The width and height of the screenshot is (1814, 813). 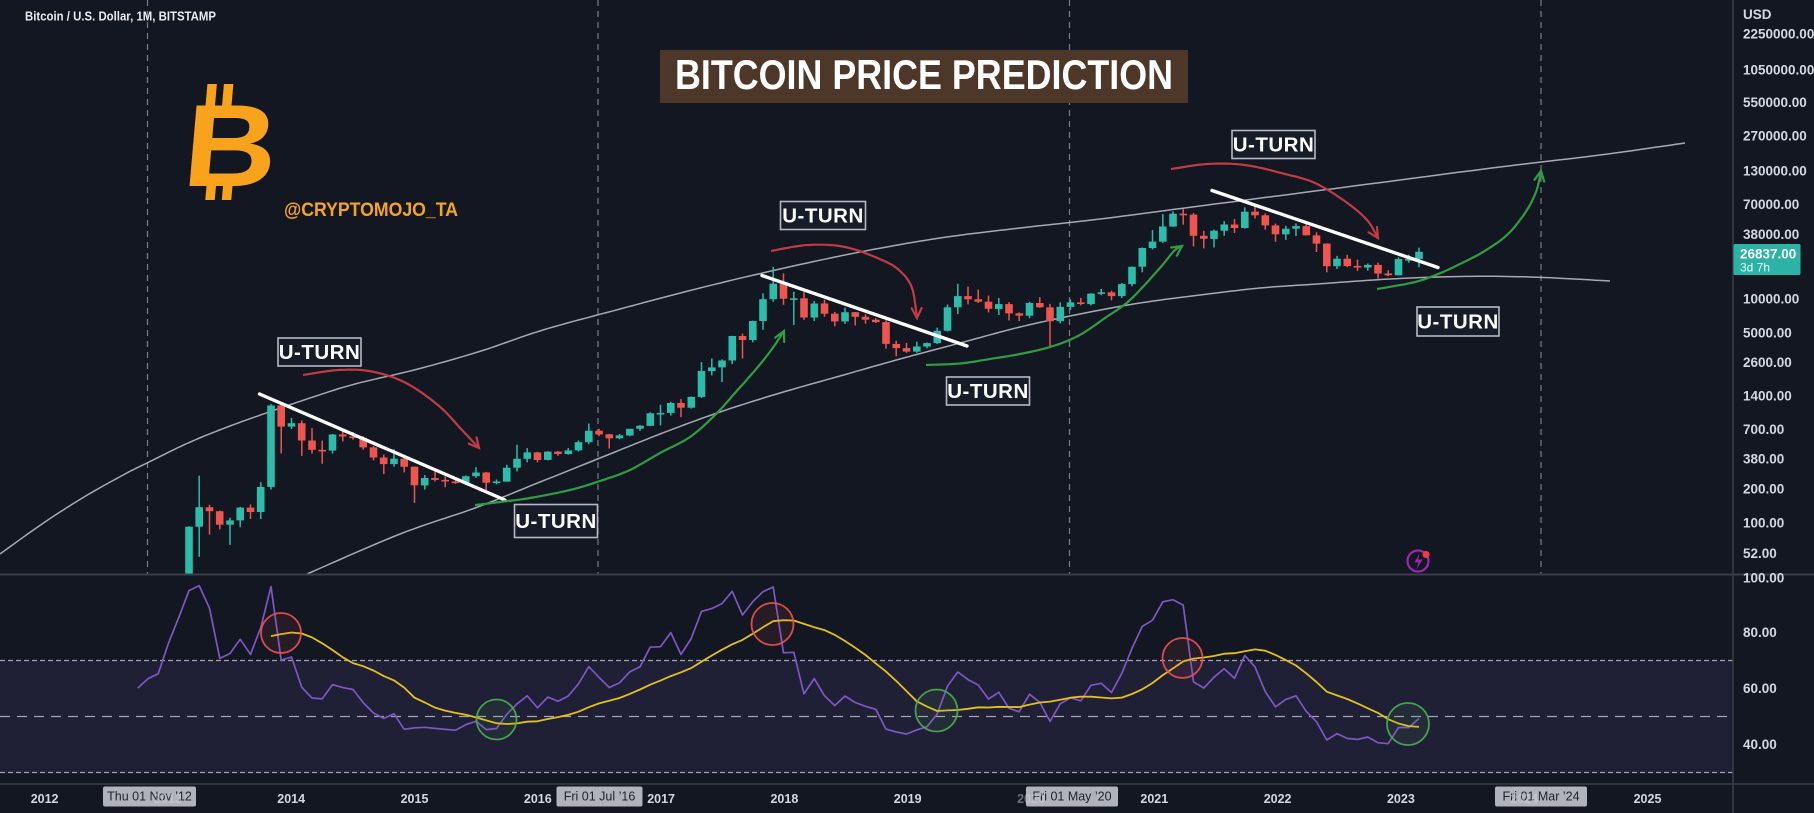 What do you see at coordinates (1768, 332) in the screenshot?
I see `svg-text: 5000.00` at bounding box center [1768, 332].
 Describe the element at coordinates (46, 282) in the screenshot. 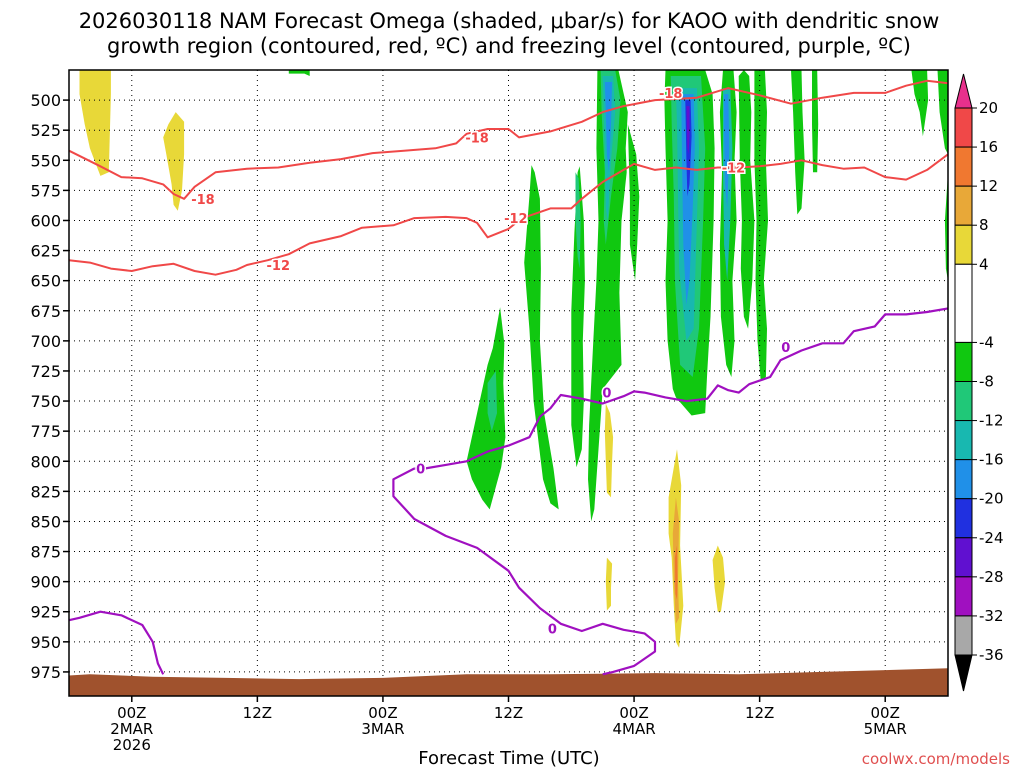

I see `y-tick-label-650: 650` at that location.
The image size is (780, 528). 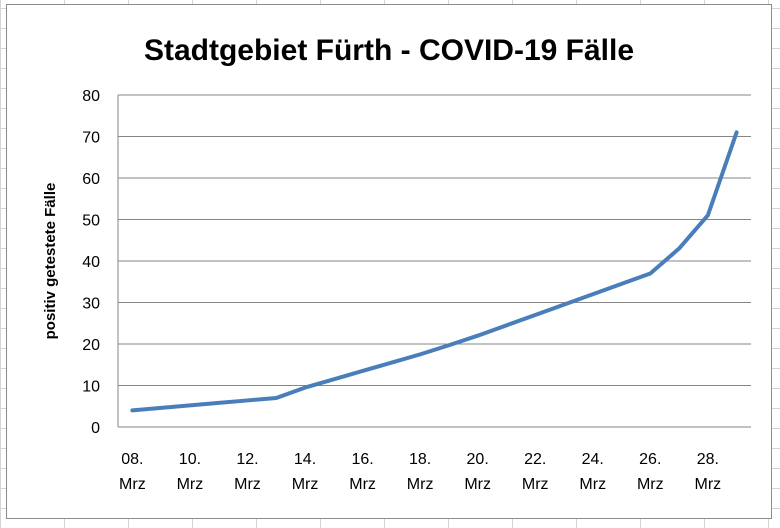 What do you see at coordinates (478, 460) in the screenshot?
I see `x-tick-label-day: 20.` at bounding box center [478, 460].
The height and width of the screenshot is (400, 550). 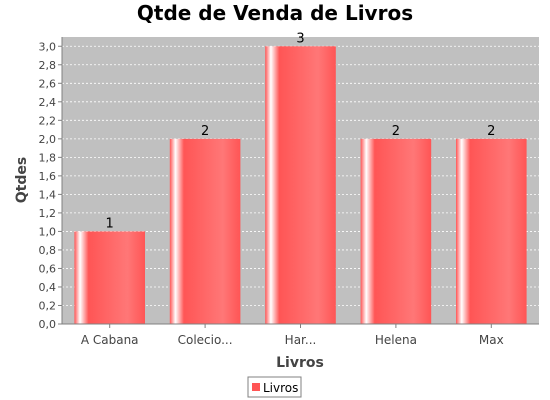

==

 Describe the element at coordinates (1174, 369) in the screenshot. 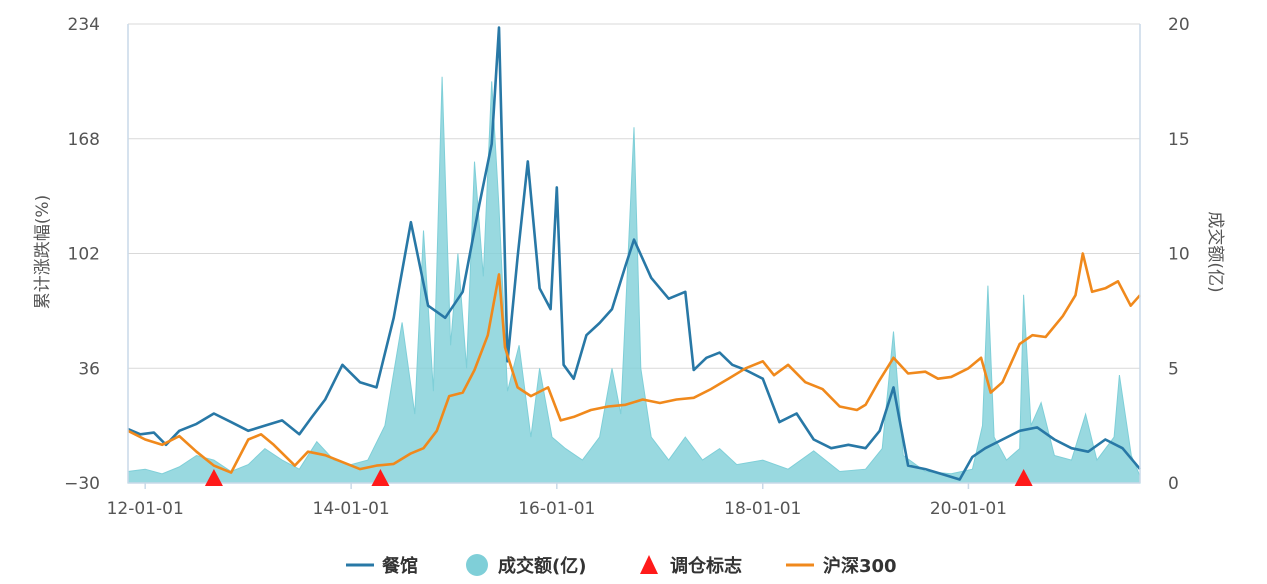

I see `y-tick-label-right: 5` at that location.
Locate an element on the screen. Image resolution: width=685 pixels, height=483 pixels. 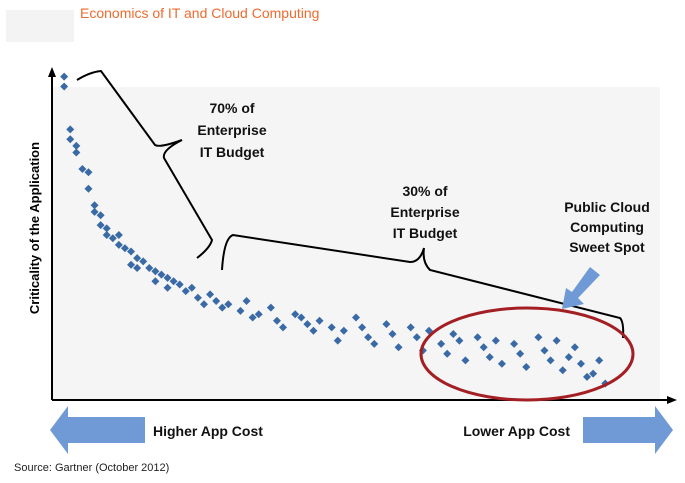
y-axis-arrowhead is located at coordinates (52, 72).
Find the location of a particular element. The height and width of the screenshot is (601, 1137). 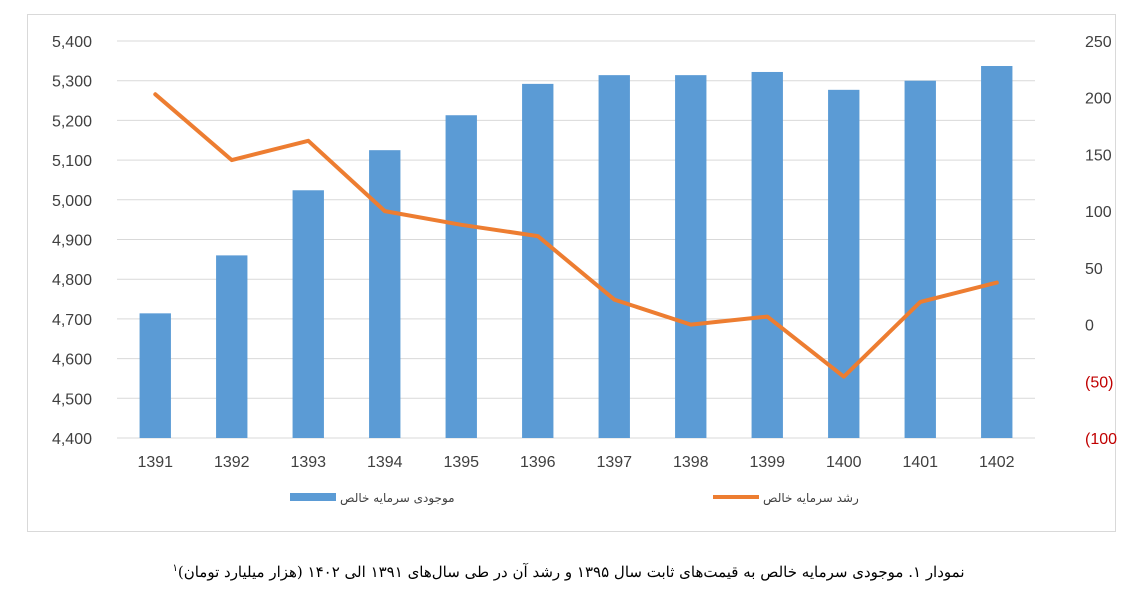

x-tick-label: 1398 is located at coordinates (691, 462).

* * *

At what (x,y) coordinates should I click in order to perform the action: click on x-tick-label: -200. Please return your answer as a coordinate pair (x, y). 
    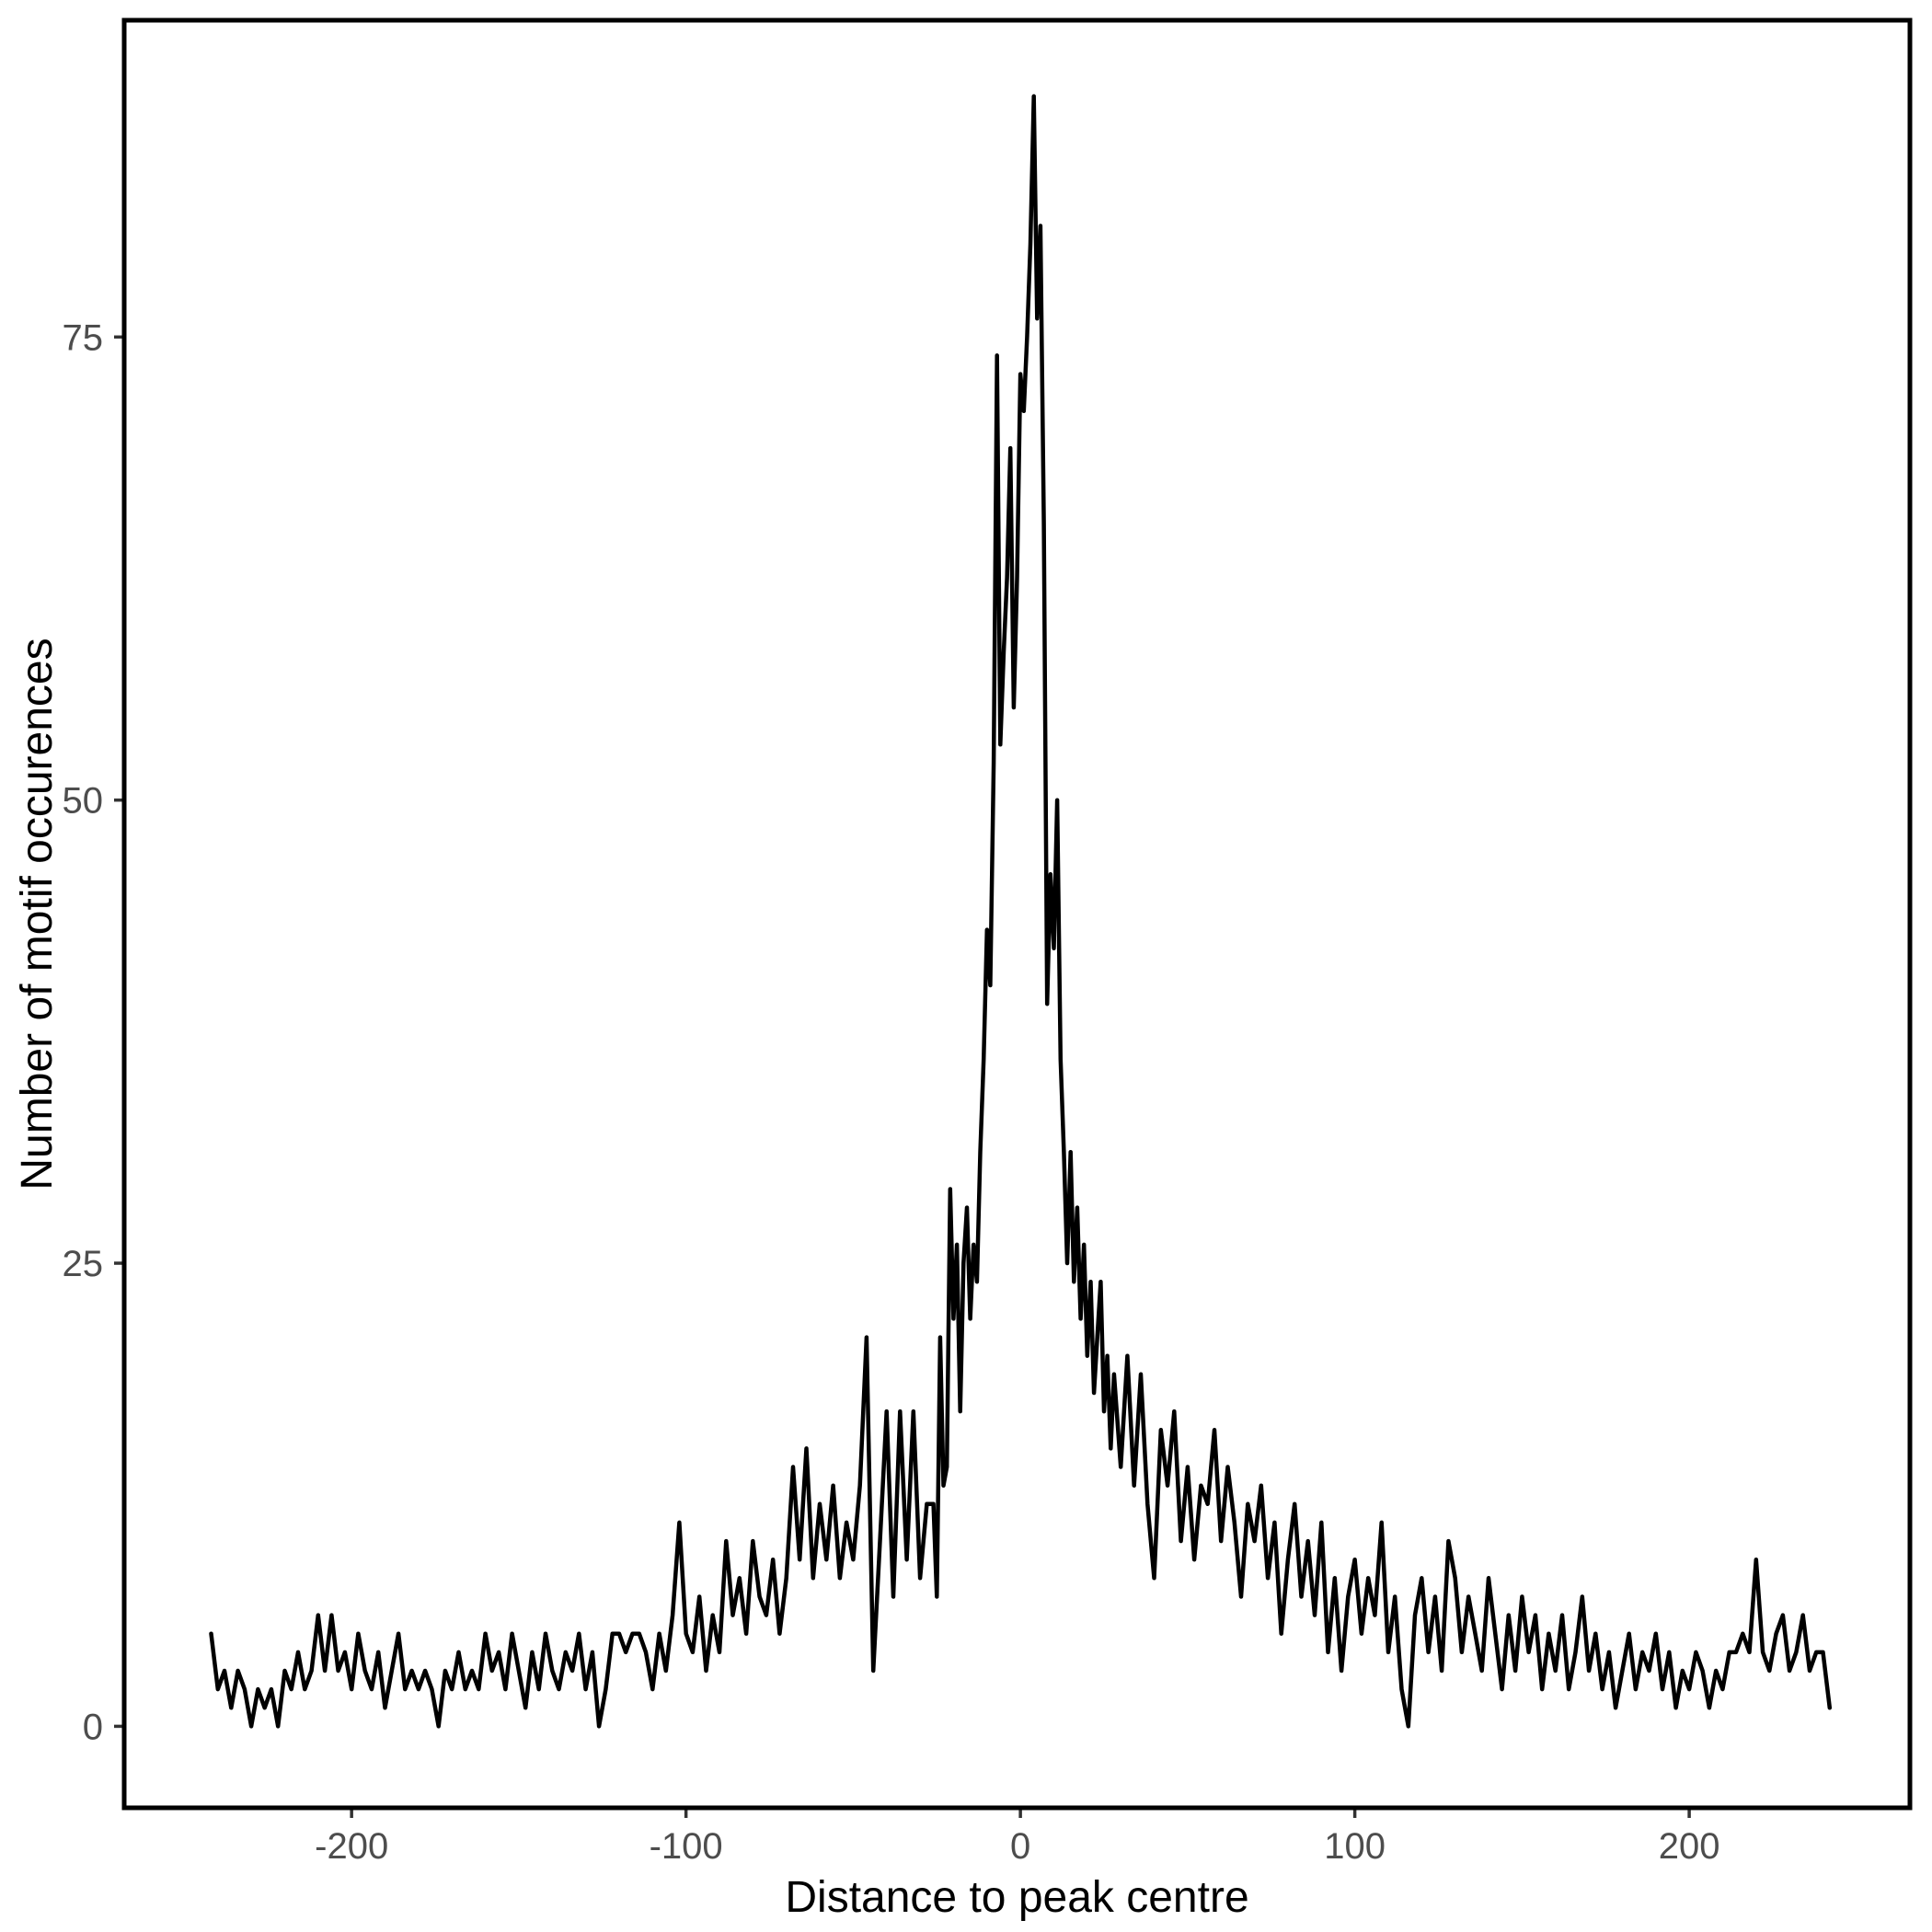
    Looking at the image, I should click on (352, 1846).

■ YOUR GOAL:
Copy out each line of the listing above that contains the string "tick".

■ ANSWER SPACE:
I see `y-tick-label-650: 650` at that location.
I see `x-tick-label-day: 20.` at bounding box center [478, 460].
I see `y-tick-label-right: 5` at that location.
x-tick-label: 1398 is located at coordinates (691, 462).
At what (x,y) coordinates should I click in order to perform the action: click on x-tick-label: -200. Please return your answer as a coordinate pair (x, y). 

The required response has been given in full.